Effects of vitrification on mitochondrial ultrastructure and membrane potential and its distribution in mouse oocytes

Abstract

BACKGROUND: Vitrification is commonly used for in vitro fertilization and has significant impact on gametes. OBJECTIVE: To investigate changes in ultrastructure, membrane potential (ΔΨm) and distribution of mitochondria in mouse oocytes after vitrification.MATERIALS AND METHODS: Mouse oocytes were divided into three groups: one group as fresh control, one group for the toxicity test (treated with cryoprotectant but without vitrification), and the other for vitrification. RESULTS: Most mitochondria in oocytes were damaged after cooling and warming, being rough and fuzzy in appearance, even swollen and broken. The ΔΨm of the toxicity test group and the vitrification group was 0.320±0.030 and 0.244±0.038, respectively, in comparison to the fresh group (0.398±0.043). The ΔΨm of the vitrified oocytes was significantly lower than fresh oocytes and the toxicity test oocytes (P<0.05), but there was no significant difference between fresh oocytes and the toxicity test oocytes (P>0.05).

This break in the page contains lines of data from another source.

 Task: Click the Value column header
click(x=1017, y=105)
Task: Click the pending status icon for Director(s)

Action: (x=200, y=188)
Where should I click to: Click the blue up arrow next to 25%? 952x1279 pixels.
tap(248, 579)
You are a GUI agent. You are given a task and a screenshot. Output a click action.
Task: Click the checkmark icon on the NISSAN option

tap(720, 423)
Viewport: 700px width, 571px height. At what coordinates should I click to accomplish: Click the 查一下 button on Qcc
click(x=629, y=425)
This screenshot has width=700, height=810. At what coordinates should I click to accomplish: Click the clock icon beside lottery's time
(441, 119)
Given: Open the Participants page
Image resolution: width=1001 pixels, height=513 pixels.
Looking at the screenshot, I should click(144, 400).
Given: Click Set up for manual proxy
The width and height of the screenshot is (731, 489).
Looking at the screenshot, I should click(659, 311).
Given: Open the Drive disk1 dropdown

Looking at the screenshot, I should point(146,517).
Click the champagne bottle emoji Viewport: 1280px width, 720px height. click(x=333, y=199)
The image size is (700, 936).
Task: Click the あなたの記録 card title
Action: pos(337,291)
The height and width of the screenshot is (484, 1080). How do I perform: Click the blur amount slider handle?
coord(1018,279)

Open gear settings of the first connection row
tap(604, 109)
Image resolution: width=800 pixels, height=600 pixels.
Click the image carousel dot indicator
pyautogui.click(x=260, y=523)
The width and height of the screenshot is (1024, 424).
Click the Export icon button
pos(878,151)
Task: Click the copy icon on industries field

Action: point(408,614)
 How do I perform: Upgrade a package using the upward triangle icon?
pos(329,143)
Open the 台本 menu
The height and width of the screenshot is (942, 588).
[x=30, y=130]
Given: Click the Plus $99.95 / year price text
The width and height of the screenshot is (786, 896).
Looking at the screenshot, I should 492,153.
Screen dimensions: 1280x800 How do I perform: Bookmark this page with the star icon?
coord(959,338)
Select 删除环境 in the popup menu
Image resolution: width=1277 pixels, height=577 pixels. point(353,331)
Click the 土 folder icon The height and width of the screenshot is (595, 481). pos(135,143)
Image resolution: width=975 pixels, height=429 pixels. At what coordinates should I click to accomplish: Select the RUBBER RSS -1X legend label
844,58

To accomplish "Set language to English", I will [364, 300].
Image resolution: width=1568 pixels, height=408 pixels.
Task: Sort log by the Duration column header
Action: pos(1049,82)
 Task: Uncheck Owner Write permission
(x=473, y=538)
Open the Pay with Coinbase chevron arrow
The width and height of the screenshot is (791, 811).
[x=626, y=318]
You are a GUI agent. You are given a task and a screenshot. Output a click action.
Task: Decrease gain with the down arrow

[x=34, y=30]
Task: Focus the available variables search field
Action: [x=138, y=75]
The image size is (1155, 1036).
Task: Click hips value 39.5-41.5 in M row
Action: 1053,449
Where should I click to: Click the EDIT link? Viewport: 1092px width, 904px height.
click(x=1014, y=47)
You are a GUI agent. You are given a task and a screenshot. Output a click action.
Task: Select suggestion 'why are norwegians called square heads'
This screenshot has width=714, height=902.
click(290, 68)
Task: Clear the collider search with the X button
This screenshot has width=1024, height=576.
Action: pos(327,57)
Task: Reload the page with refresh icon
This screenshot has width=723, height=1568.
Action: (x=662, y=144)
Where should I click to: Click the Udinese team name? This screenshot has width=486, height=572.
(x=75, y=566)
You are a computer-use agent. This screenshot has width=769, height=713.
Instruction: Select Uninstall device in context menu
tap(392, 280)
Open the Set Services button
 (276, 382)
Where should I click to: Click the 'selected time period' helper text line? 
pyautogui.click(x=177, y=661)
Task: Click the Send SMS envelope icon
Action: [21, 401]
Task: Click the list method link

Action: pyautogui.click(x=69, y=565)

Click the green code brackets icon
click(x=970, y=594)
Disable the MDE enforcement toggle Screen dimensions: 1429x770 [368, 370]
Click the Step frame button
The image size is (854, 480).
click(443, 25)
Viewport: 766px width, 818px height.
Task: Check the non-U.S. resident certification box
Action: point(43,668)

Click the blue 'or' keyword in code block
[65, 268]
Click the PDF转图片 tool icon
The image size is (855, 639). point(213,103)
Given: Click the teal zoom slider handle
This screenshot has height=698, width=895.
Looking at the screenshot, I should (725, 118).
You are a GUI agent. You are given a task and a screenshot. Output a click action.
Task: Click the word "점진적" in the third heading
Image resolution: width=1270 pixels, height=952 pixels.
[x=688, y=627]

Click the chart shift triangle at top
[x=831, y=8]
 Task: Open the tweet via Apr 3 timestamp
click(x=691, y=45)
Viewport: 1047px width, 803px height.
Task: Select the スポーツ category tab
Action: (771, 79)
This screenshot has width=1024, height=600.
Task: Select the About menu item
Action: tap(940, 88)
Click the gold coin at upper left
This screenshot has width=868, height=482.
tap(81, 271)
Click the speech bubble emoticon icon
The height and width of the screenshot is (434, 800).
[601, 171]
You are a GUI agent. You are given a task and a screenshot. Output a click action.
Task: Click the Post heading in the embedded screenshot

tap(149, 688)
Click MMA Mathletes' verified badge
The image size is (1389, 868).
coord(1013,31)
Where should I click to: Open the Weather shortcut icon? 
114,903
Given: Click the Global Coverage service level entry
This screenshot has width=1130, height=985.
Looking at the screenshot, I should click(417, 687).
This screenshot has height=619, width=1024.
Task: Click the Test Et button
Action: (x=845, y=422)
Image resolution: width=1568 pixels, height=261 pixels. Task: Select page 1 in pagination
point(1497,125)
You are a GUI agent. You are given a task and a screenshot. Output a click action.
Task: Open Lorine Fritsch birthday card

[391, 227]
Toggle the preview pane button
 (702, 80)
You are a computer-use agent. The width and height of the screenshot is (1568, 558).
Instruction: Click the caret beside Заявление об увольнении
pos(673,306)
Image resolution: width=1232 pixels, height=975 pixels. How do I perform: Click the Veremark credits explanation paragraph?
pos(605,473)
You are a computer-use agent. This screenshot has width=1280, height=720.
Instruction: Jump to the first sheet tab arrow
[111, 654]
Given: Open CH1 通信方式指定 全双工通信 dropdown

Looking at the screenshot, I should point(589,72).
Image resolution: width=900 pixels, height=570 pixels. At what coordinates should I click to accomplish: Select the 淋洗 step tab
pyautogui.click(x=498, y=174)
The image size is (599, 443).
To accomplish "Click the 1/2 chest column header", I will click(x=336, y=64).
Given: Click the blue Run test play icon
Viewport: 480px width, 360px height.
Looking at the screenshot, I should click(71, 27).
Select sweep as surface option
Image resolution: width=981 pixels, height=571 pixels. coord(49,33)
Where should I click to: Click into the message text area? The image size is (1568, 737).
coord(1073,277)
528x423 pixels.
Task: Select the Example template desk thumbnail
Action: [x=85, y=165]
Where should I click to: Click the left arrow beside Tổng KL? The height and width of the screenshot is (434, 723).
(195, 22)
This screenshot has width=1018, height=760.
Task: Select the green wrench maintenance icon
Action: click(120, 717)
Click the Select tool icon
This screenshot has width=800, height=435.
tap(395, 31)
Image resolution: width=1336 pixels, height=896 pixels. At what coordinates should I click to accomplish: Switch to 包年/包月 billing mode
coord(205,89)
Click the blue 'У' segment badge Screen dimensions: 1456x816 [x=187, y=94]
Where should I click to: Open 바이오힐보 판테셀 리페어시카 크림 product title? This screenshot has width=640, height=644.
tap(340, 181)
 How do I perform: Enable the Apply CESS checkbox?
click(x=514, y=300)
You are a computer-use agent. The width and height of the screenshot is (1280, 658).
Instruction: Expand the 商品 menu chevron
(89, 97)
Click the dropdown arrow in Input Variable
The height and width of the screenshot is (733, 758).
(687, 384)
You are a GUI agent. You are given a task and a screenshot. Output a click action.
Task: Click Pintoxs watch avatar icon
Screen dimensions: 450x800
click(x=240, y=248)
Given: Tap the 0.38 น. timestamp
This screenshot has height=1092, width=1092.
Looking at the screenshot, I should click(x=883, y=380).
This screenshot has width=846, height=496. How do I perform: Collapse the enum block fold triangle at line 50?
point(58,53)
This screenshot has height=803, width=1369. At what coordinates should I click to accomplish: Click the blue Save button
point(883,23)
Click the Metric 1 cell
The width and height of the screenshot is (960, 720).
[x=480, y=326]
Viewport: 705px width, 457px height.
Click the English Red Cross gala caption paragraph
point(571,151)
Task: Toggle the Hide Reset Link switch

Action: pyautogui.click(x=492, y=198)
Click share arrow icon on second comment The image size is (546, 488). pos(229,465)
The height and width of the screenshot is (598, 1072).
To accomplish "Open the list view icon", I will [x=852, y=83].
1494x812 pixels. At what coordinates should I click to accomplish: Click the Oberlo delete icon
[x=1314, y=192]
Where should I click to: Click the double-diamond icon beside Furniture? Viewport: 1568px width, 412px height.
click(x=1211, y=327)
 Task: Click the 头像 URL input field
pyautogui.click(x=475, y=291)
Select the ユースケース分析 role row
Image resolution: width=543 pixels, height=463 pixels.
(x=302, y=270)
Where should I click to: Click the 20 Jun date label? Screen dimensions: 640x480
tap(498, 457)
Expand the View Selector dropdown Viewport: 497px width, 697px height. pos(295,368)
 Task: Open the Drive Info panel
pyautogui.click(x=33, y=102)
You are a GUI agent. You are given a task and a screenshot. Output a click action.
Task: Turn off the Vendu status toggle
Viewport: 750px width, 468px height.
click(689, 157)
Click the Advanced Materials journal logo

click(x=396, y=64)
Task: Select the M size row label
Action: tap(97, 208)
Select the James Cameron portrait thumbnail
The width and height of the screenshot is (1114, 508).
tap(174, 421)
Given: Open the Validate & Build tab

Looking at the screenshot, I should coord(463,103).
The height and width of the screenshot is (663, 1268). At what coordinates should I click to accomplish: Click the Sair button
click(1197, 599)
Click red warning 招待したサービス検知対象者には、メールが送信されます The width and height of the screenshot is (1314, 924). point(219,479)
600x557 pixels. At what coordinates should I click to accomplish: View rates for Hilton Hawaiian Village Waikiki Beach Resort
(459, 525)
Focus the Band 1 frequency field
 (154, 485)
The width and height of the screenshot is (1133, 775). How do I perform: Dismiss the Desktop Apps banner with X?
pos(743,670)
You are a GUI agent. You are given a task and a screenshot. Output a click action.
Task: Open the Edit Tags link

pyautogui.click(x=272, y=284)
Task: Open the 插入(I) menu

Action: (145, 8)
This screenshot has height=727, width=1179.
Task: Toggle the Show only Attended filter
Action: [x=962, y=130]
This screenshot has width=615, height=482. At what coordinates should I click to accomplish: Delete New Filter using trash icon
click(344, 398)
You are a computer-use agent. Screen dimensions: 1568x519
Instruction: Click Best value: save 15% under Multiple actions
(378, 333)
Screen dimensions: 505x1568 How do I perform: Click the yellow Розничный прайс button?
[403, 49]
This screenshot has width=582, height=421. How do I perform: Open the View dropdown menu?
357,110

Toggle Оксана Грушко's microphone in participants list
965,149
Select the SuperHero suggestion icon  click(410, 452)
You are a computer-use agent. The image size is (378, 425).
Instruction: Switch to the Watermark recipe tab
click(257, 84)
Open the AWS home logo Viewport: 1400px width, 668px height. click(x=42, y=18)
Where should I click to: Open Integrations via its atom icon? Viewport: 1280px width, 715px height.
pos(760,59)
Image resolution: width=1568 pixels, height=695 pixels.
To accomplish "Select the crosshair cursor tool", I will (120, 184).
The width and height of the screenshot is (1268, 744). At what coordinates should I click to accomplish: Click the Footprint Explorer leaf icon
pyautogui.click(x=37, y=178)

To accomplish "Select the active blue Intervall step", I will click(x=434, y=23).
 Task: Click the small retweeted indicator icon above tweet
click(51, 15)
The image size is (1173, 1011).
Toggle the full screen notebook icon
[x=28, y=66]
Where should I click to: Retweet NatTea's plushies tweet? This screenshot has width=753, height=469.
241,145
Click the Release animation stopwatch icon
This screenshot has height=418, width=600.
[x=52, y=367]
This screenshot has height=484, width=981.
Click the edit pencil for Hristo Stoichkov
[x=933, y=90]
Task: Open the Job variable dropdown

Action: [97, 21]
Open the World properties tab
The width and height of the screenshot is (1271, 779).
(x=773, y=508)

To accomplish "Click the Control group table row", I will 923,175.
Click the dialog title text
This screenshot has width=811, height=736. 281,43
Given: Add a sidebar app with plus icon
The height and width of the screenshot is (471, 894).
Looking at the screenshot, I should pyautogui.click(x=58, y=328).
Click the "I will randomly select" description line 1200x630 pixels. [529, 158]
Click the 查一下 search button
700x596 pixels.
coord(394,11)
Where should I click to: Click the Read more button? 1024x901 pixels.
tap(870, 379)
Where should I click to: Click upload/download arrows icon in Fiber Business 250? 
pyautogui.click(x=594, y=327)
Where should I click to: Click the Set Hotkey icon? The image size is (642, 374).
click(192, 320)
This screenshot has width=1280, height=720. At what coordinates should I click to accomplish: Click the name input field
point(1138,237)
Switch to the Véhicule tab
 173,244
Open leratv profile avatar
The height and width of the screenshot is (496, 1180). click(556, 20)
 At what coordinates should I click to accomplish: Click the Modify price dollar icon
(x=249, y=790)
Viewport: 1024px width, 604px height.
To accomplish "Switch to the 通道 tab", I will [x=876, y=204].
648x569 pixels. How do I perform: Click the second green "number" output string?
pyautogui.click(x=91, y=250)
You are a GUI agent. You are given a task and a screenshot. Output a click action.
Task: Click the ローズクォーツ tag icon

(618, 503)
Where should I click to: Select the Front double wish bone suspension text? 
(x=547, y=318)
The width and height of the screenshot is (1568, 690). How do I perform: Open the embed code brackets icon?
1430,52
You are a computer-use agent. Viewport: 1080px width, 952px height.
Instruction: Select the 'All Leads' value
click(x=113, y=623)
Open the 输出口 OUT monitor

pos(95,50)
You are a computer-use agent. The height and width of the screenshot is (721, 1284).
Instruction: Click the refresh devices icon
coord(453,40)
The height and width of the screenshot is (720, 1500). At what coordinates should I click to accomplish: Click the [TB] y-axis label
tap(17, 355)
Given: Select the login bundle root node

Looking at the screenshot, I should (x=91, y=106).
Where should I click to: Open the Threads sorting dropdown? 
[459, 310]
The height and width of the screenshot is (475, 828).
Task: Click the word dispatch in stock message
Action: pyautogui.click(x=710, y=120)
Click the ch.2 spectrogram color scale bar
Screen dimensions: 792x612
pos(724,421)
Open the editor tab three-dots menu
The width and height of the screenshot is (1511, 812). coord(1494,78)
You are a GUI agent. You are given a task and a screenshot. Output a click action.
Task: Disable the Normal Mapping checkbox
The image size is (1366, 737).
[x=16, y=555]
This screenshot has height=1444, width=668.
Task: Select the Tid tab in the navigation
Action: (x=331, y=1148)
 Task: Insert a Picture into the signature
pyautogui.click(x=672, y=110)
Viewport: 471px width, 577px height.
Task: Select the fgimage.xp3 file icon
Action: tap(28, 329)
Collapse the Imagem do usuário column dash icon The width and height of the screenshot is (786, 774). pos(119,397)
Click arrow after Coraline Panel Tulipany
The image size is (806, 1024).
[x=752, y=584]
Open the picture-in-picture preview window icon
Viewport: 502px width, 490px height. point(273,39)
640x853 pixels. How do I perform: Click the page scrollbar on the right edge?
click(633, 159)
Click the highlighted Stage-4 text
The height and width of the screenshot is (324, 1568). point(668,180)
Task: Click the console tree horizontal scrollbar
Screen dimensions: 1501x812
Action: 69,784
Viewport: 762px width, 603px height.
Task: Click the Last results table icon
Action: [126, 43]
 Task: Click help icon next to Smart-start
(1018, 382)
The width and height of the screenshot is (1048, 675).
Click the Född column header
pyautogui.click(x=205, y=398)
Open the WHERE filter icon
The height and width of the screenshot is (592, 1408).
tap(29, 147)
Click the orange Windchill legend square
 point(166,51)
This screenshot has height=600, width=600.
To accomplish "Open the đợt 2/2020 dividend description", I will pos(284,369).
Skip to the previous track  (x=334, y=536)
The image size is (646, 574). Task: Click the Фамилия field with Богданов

Mitochondria in fresh oocytes were denser and strained stronger, with 59.5% distributed homogeneously and 36.4% polarized. The majority of mitochondria in the toxicity-tested oocytes were clustered (69.3%) and only a small portion were distributed homogeneously (19.6%), while mitochondria in vitrified oocytes were clustered (56.3%) and deficient (24.4%), and their fluorescent staining was weak and blurred. There was a significant disruption in mitochondrial function after vitrification. CONCLUSION: Vitrification alters the ultrastructure, membrane potential and distribution of mitochondria in oocytes, most likely caused by toxicity and mechanical injury.